Reflecting on the ways that individuals use their beliefs and perceptions to explain data outcomes, authors present five categories of deficit-minded practices that some may use to rationalize outcome differences they’re seeing:

  • Focus on student behavior.
  • Emphasize that students are not college-ready.
  • Fixate on students’ socioeconomic backgrounds.
  • Rely on stereotypes.
  • Concentrate on fixing what students lack.

These practices are problematic when they serve as the primary rationale for outcomes and don’t allow leaders and practitioners to consider other issues that may be at play. For instance, outcome data from the implementation of corequisite math shared earlier reveal that all students who are Pell recipients benefitted from the implementation of corequisite math. However, a closer look at the numbers show that American Indian or Alaskan Native and Black students have the lowest completion rates after corequisite math was implemented.

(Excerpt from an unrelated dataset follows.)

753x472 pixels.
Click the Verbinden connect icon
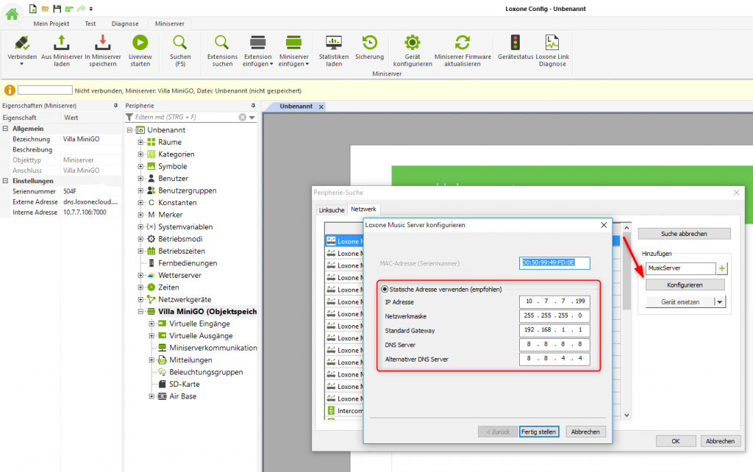click(21, 43)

An example of a deficit-minded explanation for these outcomes combines a focus on student behaviors with beliefs that they are not ready for college such as, “Despite changes to assessment and placement, Indigenous students and Black students do not have the academic behaviors and habits that make them college ready.” Individuals who hold this belief can engage with students in ways that affect their learning negatively.

Rather than focusing on deficit-minded rationale for outcomes, the authors provide these equity-minded practices that can be used to understand and interrogate outcomes.

  • Clarify and unpack processes and structures.
  • Identify institutional actors and their roles.
  • Understand why some student groups are better served by a policy, practice or structure.
  • Gather or analyze data that’s close(r) to practice.
  • Understand existing data practices.
  • Unpack institutional values and beliefs.

Following through with this example from the data, practitioners who employ an equity-minded approach to understand these outcomes might ask, “What classroom or institutional factors might contribute to Asian, Hispanic and White students having high completion rates?” Attention to these types of inquiries and a process for discovering the answers encourages practitioners to consider the classrooms and institutional practices that may be at play and how they affect student experiences in the classroom and their outcomes.


Efforts to reform DE continue to improve quantitative results for students in the aggregate and for minoritized students. However, when reforms do not close outcome differences between student groups (e.g., by race or SES), understanding why these outcomes exist is our next step in this reform. One way forward involves using a set of tools that help us understand policies and practices in the system, institution and classroom that could be negatively impacting outcomes. Pairing quantitative and qualitative data helps us make sense of and address outcome differences and provides a comprehensive process for understanding the policies and practices related to reform activities.  



Center for Urban Education. (2020). Equity-minded inquiry series: Data Tools. Rossier School of Education, University of Southern California.

Complete College America. No Room for Doubt: Moving Corequisite Support from Idea to Imperative (2021).  


[1] See page 9 in CCA’s report, No Room for Doubt.

[2] Asterisk (*) indicates populations with a smaller sample size. It should be noted these samples are a subset of a larger data set.